» **DATA PROVIDED**
________________
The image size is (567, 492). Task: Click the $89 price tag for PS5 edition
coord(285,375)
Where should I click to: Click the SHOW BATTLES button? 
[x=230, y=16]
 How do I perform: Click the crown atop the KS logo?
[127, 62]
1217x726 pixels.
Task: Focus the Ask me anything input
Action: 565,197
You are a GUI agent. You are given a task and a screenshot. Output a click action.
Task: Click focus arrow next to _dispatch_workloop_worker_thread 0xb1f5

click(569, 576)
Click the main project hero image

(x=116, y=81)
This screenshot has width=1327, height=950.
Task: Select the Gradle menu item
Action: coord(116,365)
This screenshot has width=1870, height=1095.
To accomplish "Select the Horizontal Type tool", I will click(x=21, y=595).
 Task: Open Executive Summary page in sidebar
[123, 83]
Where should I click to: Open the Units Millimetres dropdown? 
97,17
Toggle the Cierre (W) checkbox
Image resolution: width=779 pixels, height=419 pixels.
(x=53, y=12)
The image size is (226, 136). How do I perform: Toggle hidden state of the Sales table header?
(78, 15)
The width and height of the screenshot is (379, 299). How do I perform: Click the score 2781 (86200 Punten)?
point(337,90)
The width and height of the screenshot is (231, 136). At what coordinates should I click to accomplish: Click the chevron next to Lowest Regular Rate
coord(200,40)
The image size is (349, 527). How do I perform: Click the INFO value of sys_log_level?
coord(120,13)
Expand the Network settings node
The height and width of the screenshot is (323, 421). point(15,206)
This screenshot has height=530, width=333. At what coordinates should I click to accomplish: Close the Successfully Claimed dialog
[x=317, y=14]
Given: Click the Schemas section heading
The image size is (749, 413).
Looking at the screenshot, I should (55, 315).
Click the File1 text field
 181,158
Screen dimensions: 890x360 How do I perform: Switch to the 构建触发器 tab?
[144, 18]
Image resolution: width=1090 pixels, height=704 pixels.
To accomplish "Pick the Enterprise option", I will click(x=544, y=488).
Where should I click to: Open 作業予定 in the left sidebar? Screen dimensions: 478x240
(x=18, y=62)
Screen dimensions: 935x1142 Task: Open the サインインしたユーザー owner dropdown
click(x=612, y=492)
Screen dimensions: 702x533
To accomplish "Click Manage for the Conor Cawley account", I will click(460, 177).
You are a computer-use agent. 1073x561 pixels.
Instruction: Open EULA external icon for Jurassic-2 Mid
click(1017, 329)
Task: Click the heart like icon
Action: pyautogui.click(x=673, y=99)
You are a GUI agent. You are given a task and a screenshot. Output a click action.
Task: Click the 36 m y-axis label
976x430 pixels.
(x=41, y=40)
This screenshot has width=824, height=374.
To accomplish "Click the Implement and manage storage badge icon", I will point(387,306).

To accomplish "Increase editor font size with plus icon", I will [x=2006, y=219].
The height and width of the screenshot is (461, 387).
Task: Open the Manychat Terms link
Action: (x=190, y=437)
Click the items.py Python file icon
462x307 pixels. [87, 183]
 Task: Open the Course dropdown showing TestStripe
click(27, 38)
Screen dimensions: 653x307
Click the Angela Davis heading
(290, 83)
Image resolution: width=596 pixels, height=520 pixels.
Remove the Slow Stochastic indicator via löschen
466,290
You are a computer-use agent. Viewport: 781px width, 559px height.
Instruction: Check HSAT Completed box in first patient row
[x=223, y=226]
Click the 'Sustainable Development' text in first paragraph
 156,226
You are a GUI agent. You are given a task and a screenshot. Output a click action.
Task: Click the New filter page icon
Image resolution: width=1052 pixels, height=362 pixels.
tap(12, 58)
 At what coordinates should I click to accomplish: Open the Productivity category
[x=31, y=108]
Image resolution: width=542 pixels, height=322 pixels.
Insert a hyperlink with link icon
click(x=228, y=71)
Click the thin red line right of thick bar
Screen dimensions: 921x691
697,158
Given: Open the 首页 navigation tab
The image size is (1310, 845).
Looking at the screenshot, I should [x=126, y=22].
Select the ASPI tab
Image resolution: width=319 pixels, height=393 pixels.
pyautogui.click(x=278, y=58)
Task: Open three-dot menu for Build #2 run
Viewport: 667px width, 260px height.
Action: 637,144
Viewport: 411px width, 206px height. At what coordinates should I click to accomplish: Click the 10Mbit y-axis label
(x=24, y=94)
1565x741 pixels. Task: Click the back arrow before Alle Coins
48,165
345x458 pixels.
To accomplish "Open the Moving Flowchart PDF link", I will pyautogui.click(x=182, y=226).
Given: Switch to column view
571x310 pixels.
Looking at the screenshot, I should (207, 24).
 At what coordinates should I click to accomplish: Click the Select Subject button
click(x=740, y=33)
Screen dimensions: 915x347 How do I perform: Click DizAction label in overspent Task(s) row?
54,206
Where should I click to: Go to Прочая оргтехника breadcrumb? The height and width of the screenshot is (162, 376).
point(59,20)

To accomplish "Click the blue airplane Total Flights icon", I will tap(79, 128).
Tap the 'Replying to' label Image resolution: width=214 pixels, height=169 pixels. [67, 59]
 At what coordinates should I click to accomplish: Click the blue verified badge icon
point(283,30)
________________
» **GIVEN REQUEST**
Copy the records above verbatim, from the first line to the last.

» **THE OUTPUT**
The image size is (567, 492). Task: Click the $89 price tag for PS5 edition
coord(285,375)
Where should I click to: Click the SHOW BATTLES button? 
[x=230, y=16]
 How do I perform: Click the crown atop the KS logo?
[127, 62]
1217x726 pixels.
Task: Focus the Ask me anything input
Action: 565,197
You are a GUI agent. You are given a task and a screenshot. Output a click action.
Task: Click focus arrow next to _dispatch_workloop_worker_thread 0xb1f5

click(569, 576)
Click the main project hero image

(x=116, y=81)
This screenshot has width=1327, height=950.
Task: Select the Gradle menu item
Action: coord(116,365)
This screenshot has width=1870, height=1095.
To accomplish "Select the Horizontal Type tool", I will click(x=21, y=595).
 Task: Open Executive Summary page in sidebar
[123, 83]
Where should I click to: Open the Units Millimetres dropdown? 
97,17
Toggle the Cierre (W) checkbox
Image resolution: width=779 pixels, height=419 pixels.
(x=53, y=12)
The image size is (226, 136). How do I perform: Toggle hidden state of the Sales table header?
(78, 15)
The width and height of the screenshot is (379, 299). How do I perform: Click the score 2781 (86200 Punten)?
point(337,90)
The width and height of the screenshot is (231, 136). At what coordinates should I click to accomplish: Click the chevron next to Lowest Regular Rate
coord(200,40)
The image size is (349, 527). How do I perform: Click the INFO value of sys_log_level?
coord(120,13)
Expand the Network settings node
The height and width of the screenshot is (323, 421). point(15,206)
This screenshot has height=530, width=333. At what coordinates should I click to accomplish: Close the Successfully Claimed dialog
[x=317, y=14]
Given: Click the Schemas section heading
The image size is (749, 413).
Looking at the screenshot, I should (55, 315).
Click the File1 text field
 181,158
Screen dimensions: 890x360 How do I perform: Switch to the 构建触发器 tab?
[144, 18]
Image resolution: width=1090 pixels, height=704 pixels.
To accomplish "Pick the Enterprise option", I will click(x=544, y=488).
Where should I click to: Open 作業予定 in the left sidebar? Screen dimensions: 478x240
(x=18, y=62)
Screen dimensions: 935x1142 Task: Open the サインインしたユーザー owner dropdown
click(x=612, y=492)
Screen dimensions: 702x533
To accomplish "Click Manage for the Conor Cawley account", I will click(460, 177).
You are a computer-use agent. 1073x561 pixels.
Instruction: Open EULA external icon for Jurassic-2 Mid
click(1017, 329)
Task: Click the heart like icon
Action: pyautogui.click(x=673, y=99)
You are a GUI agent. You are given a task and a screenshot. Output a click action.
Task: Click the 36 m y-axis label
976x430 pixels.
(x=41, y=40)
This screenshot has width=824, height=374.
To accomplish "Click the Implement and manage storage badge icon", I will point(387,306).

To accomplish "Increase editor font size with plus icon", I will [x=2006, y=219].
The height and width of the screenshot is (461, 387).
Task: Open the Manychat Terms link
Action: (x=190, y=437)
Click the items.py Python file icon
462x307 pixels. [87, 183]
 Task: Open the Course dropdown showing TestStripe
click(27, 38)
Screen dimensions: 653x307
Click the Angela Davis heading
(290, 83)
Image resolution: width=596 pixels, height=520 pixels.
Remove the Slow Stochastic indicator via löschen
466,290
You are a computer-use agent. Viewport: 781px width, 559px height.
Instruction: Check HSAT Completed box in first patient row
[x=223, y=226]
Click the 'Sustainable Development' text in first paragraph
 156,226
You are a GUI agent. You are given a task and a screenshot. Output a click action.
Task: Click the New filter page icon
Image resolution: width=1052 pixels, height=362 pixels.
tap(12, 58)
 At what coordinates should I click to accomplish: Open the Productivity category
[x=31, y=108]
Image resolution: width=542 pixels, height=322 pixels.
Insert a hyperlink with link icon
click(x=228, y=71)
Click the thin red line right of thick bar
Screen dimensions: 921x691
697,158
Given: Open the 首页 navigation tab
The image size is (1310, 845).
Looking at the screenshot, I should [x=126, y=22].
Select the ASPI tab
Image resolution: width=319 pixels, height=393 pixels.
pyautogui.click(x=278, y=58)
Task: Open three-dot menu for Build #2 run
Viewport: 667px width, 260px height.
Action: 637,144
Viewport: 411px width, 206px height. At what coordinates should I click to accomplish: Click the 10Mbit y-axis label
(x=24, y=94)
1565x741 pixels. Task: Click the back arrow before Alle Coins
48,165
345x458 pixels.
To accomplish "Open the Moving Flowchart PDF link", I will pyautogui.click(x=182, y=226).
Given: Switch to column view
571x310 pixels.
Looking at the screenshot, I should (207, 24).
 At what coordinates should I click to accomplish: Click the Select Subject button
click(x=740, y=33)
Screen dimensions: 915x347 How do I perform: Click DizAction label in overspent Task(s) row?
54,206
Where should I click to: Go to Прочая оргтехника breadcrumb? The height and width of the screenshot is (162, 376).
point(59,20)

To accomplish "Click the blue airplane Total Flights icon", I will tap(79, 128).
Tap the 'Replying to' label Image resolution: width=214 pixels, height=169 pixels. [67, 59]
 At what coordinates should I click to accomplish: Click the blue verified badge icon
point(283,30)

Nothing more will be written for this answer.